Andrei V Belyi is senior researcher at the Centre for Energy, Environment and Climate Change Law at the University of Eastern Finland; at the Global Faculty at the Centre for Energy, Petroleum, Mineral Law and Policy at the University of Dundee and the author of Transnational Gas Markets and Euro-Russian Energy Relations”, London: Palgrave Macmillan, 2015
This article forms part of the research project (276974) Impact of Shale Gas in EU Energy Law and Policy, financed by the Academy of Finland.

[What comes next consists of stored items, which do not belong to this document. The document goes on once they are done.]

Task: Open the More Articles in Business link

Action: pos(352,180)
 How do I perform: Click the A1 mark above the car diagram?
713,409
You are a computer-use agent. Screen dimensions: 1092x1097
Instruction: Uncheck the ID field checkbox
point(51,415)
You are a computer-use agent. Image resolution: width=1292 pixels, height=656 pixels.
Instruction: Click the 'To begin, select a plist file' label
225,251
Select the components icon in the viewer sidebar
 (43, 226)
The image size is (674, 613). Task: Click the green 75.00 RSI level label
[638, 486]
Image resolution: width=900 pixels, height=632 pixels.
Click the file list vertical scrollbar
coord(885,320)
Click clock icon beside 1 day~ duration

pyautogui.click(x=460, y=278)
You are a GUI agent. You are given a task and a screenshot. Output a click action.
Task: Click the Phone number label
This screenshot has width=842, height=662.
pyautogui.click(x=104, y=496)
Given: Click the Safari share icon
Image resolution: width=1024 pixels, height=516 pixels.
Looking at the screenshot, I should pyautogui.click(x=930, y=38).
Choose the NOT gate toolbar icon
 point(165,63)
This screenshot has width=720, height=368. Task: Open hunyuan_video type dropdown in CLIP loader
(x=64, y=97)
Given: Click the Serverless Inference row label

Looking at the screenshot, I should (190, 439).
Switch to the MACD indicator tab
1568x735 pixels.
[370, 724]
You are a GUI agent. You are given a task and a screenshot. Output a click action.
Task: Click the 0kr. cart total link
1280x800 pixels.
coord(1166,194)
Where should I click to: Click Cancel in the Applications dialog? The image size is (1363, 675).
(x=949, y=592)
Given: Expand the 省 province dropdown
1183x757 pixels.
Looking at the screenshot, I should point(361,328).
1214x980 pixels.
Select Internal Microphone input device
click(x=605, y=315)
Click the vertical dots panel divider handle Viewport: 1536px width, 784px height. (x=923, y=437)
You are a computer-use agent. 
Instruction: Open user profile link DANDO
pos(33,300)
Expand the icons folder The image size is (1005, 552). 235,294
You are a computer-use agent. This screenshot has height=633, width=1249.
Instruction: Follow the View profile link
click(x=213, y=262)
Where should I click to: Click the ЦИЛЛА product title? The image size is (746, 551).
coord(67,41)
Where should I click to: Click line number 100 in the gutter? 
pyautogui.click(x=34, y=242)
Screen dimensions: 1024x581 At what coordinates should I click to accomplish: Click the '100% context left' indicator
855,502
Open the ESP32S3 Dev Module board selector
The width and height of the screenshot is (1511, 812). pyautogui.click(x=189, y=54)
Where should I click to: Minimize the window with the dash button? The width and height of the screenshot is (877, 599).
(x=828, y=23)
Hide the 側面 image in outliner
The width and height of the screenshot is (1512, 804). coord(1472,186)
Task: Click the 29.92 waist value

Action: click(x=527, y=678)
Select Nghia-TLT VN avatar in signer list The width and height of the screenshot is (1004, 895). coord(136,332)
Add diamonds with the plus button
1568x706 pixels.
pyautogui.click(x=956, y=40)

[1] See McKinsey ‘Global Gas & LNG Outlook to 2030’, available at https://www.mckinseyenergyinsights.com/services/market-outlooks-analysis/global-gas-lng-outlook-to-2030.aspx
[2] For a detailed overview of hub price in Marcellus, see https://www.quandl.com/data/WSJ/NG_MARC-Natural-Gas-Marcellus-NE-PA-per-MMBtu
[3] Energy Information Administration, ‘Spread between Henry Hub, Marcellus natural gas prices narrows as pipeline capacity grows’, 27 January 2016, available at: http://www.eia.gov/todayinenergy/detail.cfm?id=24712
[4] M. Yong, “U.S. Oil Companies See Reserve Values Fall by Over Half a Trillion Dollars in 2015”, Oil Voice, available at URL: http://www.oilvoice.com/n/US-Oil-Companies-See-Reserve-Values-Fall-by-Over-Half-a-Trillion-Dollars-in-2015/33168b1dd0d2.aspx
[5] See also ICIS Heren LNG Market Daily for details.
[6] Oxford Institute for Energy Studies, LNG Plant Cost Escalation, Paper NG 83, October 2014.
[7] RIA Novosti news, 04.03.2016.
[8] This data is drawn from www.eegas.com collected by M Korchemkin, 2016.